PROBLEM DETAILS:
Reproduce verbatim every line from the one that includes "Task: Click the クレジット" to the closing line of the entries; omit everything before it.

DATA SECTION:
***

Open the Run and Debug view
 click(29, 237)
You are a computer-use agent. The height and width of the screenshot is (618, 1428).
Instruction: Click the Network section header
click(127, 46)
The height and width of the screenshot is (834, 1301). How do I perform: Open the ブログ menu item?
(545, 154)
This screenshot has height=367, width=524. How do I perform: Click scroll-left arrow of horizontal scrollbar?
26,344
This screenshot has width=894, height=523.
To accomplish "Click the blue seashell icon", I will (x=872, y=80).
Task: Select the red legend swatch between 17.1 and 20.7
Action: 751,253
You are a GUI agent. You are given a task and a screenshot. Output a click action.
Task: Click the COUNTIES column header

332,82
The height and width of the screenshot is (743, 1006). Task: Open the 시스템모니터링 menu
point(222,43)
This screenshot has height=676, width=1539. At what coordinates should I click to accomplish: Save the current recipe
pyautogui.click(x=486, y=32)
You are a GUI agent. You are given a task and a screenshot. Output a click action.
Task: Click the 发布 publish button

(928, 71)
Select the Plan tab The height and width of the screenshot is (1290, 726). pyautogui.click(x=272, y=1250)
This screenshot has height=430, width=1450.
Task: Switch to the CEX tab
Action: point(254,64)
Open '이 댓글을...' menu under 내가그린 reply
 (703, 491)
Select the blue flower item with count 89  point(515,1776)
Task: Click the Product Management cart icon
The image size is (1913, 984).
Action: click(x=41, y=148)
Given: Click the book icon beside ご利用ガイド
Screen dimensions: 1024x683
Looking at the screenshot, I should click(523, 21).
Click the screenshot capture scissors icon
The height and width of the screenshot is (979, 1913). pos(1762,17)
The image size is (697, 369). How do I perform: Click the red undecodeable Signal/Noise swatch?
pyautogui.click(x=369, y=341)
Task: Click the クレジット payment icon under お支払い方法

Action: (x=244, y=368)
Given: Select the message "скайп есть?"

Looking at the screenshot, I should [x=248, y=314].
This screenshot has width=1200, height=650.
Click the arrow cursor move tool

***

PROBLEM SOLUTION:
Task: Click the クレジット payment icon under お支払い方法

Action: (x=244, y=368)
Given: Select the message "скайп есть?"

Looking at the screenshot, I should [x=248, y=314].
This screenshot has width=1200, height=650.
Click the arrow cursor move tool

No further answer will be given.